ACTION ITEM: Where a line below has the string "blue" in it, include it in the count, and give that count alone.

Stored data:
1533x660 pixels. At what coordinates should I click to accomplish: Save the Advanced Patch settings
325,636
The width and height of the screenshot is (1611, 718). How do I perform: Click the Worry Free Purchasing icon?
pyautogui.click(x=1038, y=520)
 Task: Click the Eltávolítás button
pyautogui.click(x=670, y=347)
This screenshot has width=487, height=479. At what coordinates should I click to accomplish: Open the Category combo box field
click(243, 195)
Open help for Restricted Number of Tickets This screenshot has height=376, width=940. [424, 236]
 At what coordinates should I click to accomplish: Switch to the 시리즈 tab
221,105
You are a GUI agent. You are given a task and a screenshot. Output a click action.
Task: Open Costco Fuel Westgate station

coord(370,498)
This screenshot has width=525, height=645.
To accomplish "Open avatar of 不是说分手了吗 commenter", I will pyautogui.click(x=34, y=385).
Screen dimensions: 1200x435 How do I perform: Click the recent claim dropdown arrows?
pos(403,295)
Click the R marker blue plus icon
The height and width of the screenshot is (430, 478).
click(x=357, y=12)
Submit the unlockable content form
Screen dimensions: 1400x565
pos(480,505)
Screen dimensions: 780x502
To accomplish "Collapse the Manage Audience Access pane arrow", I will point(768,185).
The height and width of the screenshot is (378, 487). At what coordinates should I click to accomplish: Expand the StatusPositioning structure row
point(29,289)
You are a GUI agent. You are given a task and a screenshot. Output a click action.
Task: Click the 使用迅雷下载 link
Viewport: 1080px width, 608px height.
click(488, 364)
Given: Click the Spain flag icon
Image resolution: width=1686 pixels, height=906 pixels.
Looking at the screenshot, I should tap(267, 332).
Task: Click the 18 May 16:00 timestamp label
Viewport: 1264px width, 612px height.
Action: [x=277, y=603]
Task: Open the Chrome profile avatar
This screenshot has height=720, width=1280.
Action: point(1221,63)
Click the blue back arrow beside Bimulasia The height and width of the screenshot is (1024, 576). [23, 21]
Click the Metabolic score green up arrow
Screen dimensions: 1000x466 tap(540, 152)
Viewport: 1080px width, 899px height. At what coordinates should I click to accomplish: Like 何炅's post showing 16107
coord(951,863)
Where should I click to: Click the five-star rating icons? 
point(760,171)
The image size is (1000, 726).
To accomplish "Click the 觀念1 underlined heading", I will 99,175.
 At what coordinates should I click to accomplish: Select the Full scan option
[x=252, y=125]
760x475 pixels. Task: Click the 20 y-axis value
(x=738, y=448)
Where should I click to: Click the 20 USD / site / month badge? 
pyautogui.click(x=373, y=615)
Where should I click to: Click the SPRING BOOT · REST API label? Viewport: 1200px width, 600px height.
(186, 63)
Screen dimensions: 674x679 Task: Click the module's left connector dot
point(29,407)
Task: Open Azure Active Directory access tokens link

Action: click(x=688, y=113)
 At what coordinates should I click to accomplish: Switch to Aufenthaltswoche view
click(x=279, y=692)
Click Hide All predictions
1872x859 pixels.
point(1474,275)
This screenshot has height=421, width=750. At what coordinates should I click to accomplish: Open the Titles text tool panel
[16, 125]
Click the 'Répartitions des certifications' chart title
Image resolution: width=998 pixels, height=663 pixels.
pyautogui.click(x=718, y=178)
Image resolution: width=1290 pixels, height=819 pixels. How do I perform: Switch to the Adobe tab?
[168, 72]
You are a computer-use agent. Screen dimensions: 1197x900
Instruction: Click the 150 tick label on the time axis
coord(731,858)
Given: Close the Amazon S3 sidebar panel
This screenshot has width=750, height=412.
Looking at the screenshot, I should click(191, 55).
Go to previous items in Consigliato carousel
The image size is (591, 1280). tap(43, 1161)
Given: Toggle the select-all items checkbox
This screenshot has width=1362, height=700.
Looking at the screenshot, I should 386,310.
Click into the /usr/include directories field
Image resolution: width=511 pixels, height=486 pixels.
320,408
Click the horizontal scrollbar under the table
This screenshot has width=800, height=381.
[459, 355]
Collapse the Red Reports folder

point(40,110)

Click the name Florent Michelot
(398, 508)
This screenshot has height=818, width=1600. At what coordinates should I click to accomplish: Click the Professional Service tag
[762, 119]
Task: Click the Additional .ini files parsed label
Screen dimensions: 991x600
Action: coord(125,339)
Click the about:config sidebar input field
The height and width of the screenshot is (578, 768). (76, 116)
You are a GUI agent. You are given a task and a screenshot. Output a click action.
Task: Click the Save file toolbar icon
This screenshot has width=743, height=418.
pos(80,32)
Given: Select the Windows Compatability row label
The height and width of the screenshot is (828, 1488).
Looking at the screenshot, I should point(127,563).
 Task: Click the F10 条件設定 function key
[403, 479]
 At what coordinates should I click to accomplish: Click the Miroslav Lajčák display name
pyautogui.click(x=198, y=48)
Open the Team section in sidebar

RESULT OF THIS TASK: 2